▶ _Text shown_
- - -

Design, Colour and Texture
Not sure where to start? Open your wardrobe. "We can often tell which rug you will be attracted to by looking at what you're wearing!" says Chris. A rug sets a room's tone: rich and opulent, soft and breezy, natural and tonal, avant-garde, eclectic, or sophisticated.
"Minimalist interiors are calm and serene, with clean lines, minimal colours and negative spaces," says Chris. "Where less is more, quality and workmanship are important as less colour and pattern distracts the eye."
Maximalist spaces are unique, rich, and full of beauty and objects, and provoke an emotional response by pushing creative boundaries. "Look for dynamic and eye-catching rugs that embrace colour, texture and pattern in silks, cashmere or mohair, or antique and vintage rugs with vibrant colours and patterns."
Decorative or Simple?
Pattern hides the detritus of life – crumbs, dog hair, red wine – making it a practical choice for dining tables, hallways and family rooms. It also creates visual richness and gives a simple space detail and volume.
Plain rugs are understated and sophisticated and can be used to define, soften and warm a space without drawing attention. A single-colour rug also showcases exquisitely detailed furniture pieces with sumptuous marble or fine metalwork that can be visually lost against a pattern.

- - -

▶ _Given records_
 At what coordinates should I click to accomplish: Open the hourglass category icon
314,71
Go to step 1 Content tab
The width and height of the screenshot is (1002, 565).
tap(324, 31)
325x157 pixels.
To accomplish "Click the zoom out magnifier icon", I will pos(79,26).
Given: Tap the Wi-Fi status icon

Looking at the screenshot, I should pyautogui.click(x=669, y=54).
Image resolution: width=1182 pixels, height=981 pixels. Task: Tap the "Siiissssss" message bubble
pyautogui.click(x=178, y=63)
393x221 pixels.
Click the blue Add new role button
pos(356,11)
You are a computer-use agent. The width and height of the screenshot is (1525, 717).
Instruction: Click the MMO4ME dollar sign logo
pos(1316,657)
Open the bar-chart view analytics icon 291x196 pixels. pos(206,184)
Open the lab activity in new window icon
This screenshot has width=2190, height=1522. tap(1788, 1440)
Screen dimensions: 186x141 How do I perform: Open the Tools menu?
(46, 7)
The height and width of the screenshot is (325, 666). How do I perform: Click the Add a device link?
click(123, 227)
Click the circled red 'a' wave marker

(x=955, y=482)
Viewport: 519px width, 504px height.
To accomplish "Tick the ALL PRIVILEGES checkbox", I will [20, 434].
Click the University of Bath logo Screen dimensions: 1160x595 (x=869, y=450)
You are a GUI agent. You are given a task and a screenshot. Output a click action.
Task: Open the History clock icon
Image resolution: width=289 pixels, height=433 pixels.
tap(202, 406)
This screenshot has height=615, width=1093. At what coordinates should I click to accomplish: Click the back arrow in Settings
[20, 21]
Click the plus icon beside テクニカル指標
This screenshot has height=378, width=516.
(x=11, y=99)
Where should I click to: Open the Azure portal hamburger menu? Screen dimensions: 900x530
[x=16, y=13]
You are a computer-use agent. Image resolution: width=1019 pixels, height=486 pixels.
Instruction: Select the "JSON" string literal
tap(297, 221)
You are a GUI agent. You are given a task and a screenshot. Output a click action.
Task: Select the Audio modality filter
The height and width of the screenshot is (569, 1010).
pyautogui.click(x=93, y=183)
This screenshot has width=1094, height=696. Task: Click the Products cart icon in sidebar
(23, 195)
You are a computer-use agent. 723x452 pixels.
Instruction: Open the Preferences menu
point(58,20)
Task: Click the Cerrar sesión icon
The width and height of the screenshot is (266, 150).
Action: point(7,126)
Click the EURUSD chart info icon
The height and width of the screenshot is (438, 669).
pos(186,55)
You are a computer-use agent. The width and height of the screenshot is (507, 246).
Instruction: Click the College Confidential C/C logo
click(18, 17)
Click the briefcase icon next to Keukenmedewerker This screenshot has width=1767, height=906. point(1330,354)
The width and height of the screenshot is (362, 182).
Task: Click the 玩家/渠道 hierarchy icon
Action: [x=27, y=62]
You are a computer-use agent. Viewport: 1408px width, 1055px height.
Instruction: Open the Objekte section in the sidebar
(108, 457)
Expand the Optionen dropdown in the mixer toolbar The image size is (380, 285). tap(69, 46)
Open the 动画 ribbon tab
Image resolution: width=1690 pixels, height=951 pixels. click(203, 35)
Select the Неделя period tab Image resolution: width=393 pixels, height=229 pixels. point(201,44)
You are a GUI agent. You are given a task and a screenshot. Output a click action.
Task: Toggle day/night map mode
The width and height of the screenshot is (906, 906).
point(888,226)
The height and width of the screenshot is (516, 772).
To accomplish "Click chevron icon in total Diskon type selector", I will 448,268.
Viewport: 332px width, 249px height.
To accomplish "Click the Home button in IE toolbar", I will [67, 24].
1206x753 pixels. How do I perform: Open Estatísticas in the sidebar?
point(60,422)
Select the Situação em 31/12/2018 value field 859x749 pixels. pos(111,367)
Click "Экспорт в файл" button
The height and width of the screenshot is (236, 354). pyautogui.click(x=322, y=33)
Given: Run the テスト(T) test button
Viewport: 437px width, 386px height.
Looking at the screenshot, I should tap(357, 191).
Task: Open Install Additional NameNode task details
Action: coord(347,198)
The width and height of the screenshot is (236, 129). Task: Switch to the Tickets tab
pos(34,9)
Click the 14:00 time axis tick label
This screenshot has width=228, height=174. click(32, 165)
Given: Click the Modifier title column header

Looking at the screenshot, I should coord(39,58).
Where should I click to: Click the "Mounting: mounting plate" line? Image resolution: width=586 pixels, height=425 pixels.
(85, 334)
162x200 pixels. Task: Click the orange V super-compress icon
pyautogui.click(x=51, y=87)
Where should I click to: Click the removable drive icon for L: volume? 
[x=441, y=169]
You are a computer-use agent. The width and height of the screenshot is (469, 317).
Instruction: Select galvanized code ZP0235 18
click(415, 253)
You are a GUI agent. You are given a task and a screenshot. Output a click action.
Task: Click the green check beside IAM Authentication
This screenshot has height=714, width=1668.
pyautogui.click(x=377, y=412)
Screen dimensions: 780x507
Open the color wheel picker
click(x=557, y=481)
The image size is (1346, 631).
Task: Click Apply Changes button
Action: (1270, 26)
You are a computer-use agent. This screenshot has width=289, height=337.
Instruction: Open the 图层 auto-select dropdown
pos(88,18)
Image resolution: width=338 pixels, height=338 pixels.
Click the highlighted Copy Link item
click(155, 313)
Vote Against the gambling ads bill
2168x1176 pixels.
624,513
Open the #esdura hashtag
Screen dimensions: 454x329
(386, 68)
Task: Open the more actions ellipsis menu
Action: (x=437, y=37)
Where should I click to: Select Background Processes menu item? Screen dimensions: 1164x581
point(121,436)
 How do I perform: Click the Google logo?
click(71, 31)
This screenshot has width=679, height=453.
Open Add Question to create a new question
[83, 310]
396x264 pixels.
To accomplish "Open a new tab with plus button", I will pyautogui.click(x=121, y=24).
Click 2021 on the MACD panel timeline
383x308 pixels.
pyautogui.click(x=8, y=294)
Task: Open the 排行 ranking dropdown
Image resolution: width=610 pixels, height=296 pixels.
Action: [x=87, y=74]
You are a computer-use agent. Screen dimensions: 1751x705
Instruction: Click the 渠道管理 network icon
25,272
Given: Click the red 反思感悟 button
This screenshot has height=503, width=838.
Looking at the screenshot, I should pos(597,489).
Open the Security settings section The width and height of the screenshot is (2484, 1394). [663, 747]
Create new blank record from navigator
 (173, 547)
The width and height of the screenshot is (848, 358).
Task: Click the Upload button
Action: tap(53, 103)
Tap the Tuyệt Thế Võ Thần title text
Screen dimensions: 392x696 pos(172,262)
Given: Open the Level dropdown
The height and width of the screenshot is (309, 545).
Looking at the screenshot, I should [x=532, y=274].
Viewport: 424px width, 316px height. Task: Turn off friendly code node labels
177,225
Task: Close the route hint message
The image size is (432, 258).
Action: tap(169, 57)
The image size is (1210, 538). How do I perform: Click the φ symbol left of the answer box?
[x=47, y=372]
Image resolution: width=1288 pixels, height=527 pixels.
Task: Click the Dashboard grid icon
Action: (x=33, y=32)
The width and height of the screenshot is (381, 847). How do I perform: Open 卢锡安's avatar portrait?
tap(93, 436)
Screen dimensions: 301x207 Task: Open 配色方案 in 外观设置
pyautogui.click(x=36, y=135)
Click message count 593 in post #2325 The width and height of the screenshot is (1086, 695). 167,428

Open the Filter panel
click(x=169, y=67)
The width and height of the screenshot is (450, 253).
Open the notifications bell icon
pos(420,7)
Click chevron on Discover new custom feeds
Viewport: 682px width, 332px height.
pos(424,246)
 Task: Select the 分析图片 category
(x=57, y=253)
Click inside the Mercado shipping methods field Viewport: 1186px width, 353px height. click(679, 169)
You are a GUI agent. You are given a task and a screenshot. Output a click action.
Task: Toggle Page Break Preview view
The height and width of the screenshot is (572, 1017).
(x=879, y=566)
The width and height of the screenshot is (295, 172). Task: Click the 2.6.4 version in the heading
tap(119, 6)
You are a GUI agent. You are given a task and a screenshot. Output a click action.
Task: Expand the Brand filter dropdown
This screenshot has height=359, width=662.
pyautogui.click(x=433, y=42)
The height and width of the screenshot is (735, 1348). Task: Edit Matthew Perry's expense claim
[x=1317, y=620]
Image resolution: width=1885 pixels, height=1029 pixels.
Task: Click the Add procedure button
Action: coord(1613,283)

- - -

▶ _Work to do_
A. In the text on choosing rugs, translate this sentence into Spanish: "Plain rugs are understated and sophisticated and can be used to define, soften and warm a space without drawing attention."
B. According to the text on choosing rugs, why is a patterned rug practical for dining tables, hallways and family rooms?
C. Write a continuation of the text on choosing rugs, picking up after its last sentence.

▶ _Answers to the problems_
A. Las alfombras lisas son discretas y sofisticadas, y pueden usarse para definir, suavizar y dar calidez a un espacio sin llamar la atención.

B. Pattern hides the detritus of life, such as crumbs, dog hair and red wine.

C.
Shaped Rugs
"Rectangular rugs provide direction, are stable and grounding, and versatile for many spaces," says Chris. "An organic shape is ideal in an avant-garde or architectural space, and a round rug in a grand entry or awkward asymmetrical room is an elegant choice."
Tribal hand-knotted rugs from the world's nomadic weaving cultures are often wobbly, wonky, stretched and curvaceous, with ragged fringes and naïve drawings, and are always a good investment. "Their lack of symmetry makes them perfect for scattering in open spaces," Chris says. "If a shaped rug will enhance the coherence and integrity of your space's design direction, or help solve a spatial challenge, then go for it!"